As I pushed on the cold glass-faced door of the business office we were using for our meeting, I realized that my palms were covered in a sheen of cold sweat. I was also gripping my notes tightly enough to cause carpal tunnel. Quite inexplicably, I found that I was terrified at the prospect of meeting other writers.
Now I'm definitely one to enjoy his 'own' time, but I do have degrees in counseling and psychology and believe that I'm something of a people person when I put my mind to it. So it wasn't some anti-social fear welling up within me. I was simply afraid to declare myself as a 'writer' to a group of strangers who had also declared themselves as scribes. Moreover, I was really afraid they'd think my feedback was offensive, absurd or altogether unprofessional. After all, I'm no Hemingway.
After exchanging pleasantries with the hostess/group founder I was quickly put at ease. She mentioned how new the group still was, and that the first 2 meetings had been fairly stiff because people seemed afraid to take their thoughts too far or share too much. I took my seat reassured that I wasn't the only Nervous Ned. One-by-one the members shuffled in and exchanged nervous greetings, giving each other shifty glances that back-room arms dealers might recognize. I smiled at last; these were my kind of people!

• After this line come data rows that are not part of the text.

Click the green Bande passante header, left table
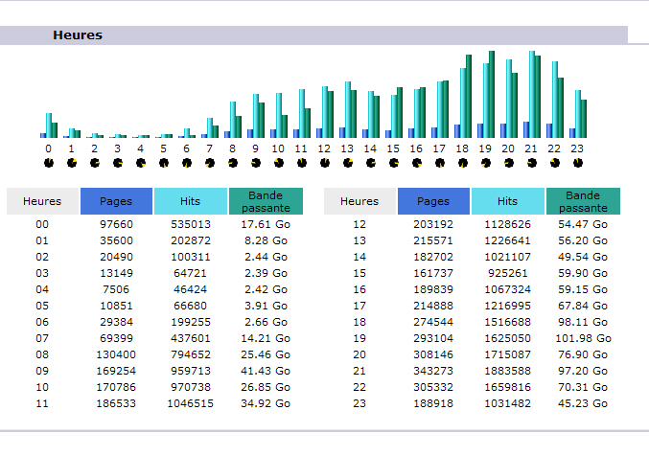649x456 pixels. [266, 201]
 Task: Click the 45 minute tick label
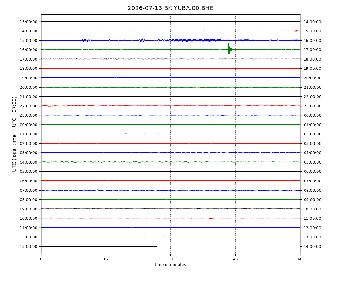click(235, 259)
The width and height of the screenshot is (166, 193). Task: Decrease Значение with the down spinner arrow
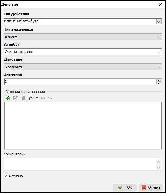coord(158,83)
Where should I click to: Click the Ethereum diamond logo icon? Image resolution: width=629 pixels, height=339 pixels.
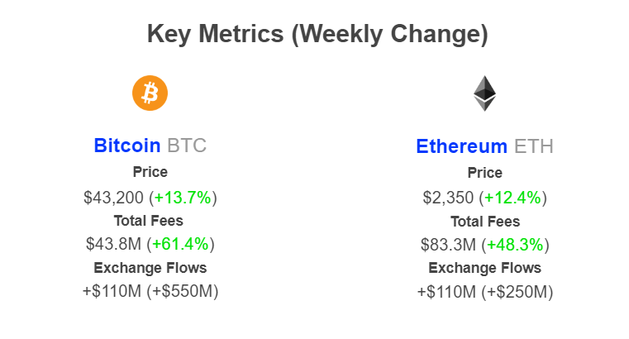pos(484,93)

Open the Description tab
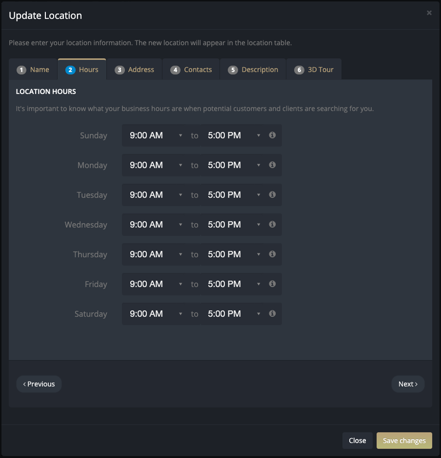click(253, 70)
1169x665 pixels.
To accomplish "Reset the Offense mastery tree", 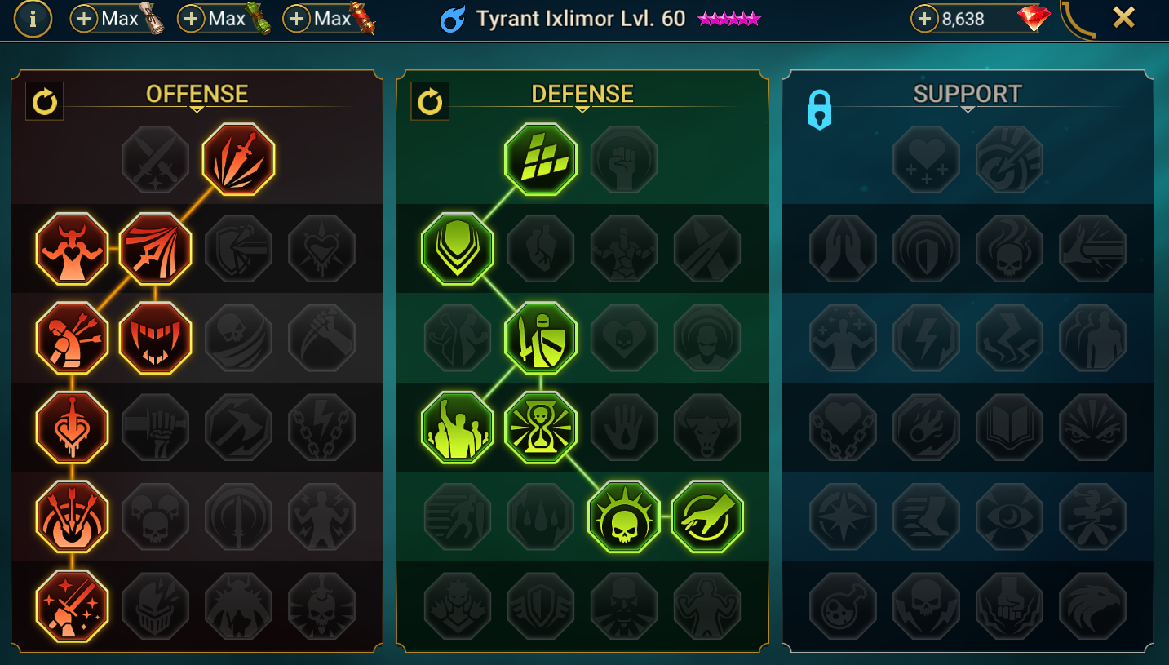I will pos(45,102).
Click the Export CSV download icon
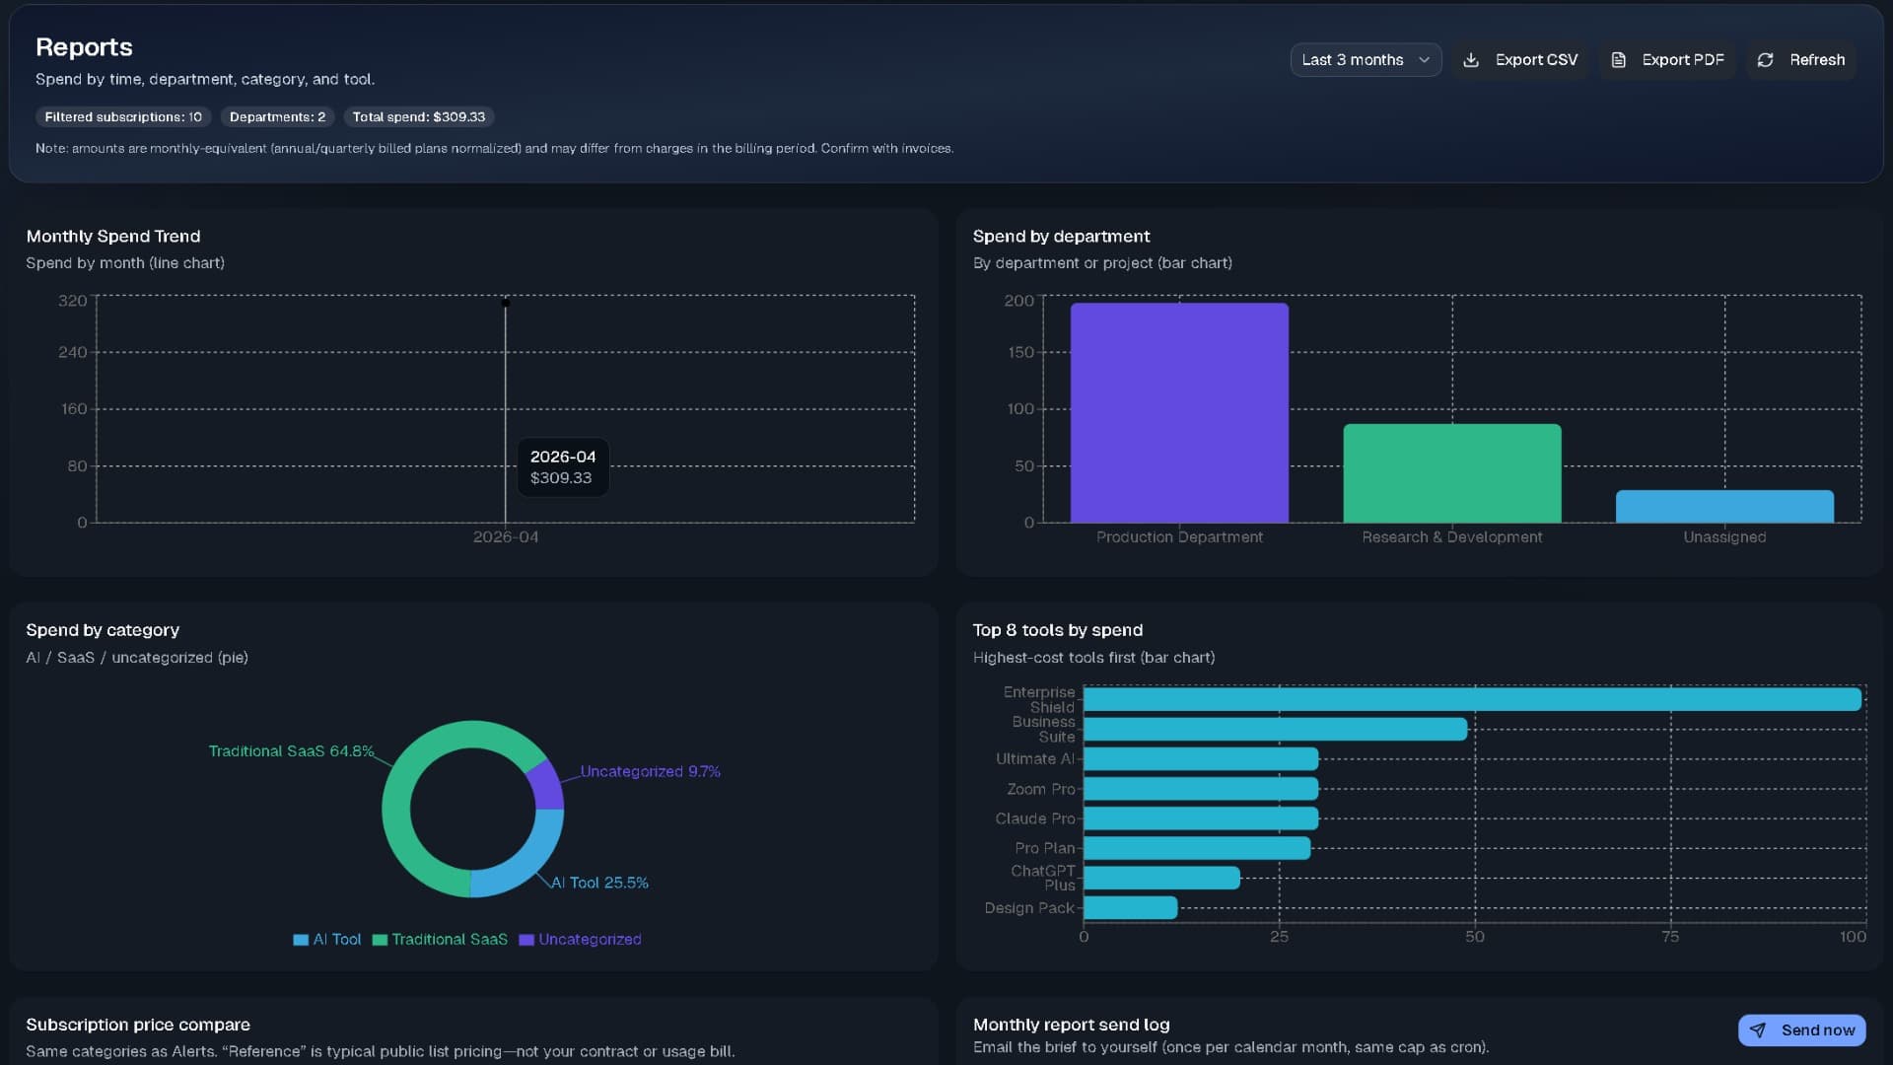Screen dimensions: 1893x1065 coord(1472,59)
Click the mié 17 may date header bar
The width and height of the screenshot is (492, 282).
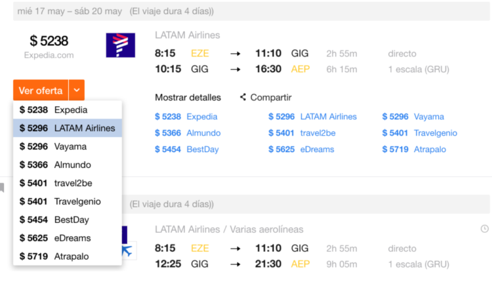251,11
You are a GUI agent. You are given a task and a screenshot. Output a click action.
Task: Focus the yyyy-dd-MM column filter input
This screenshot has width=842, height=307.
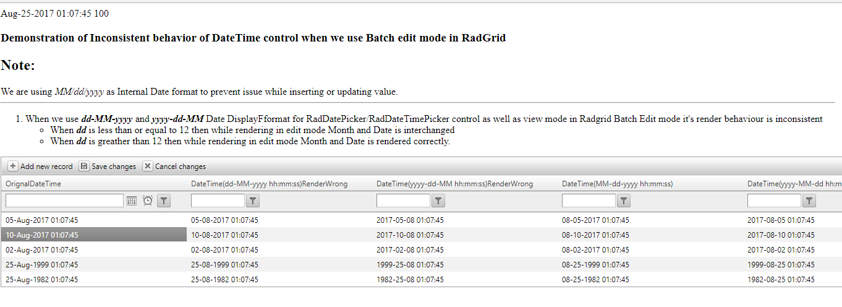(x=404, y=201)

WRITERS ARE MASOCHIST WHO FEAR CRITICISM ABOVE ALL ELSE, YET SEEK FEEDBACK LIKE A PLANT YEARNS FOR SUNLIGHT.
We are a nervous and twitchy breed, full of baseless fears and conspiratorial thoughts. "Look at the way she's judging me; THAT WOMAN HAS SOMETHING AGAINST COMMAS, I KNOW IT! If they see an adverb, I'm toast!" What I realized, watching each person prepare for their feedback as if they were facing down a firing squad, is that we're all the same. We are kindred spirits. Like awkward cousins at the family reunion, we're going to find each other and we're going to realize that we are more alike than we ever could have imagined.
When it comes to feedback, we are afraid of the same things and we want to hear the same things. Above all, we believe that the stories we write are not some kind of entity that exists in isolation outside of us. They are a part of us--an extension--and any judgement of their worth or quality is somehow a reflection of our own quality or worth. While some may swim a little better than others, we are all fish in the same neurotic pond, trying desperately to navigate the murky waters of our deepest thoughts and emotions.
I think what truly distinguishes us is our ability to balance those fears and anxieties against the scrutiny of evaluation. It's our willingness and ability to learn--most often through trial and error--that separates the successful from the unsuccessful. With that in mind, I think I can go to our next meeting with a little more confidence.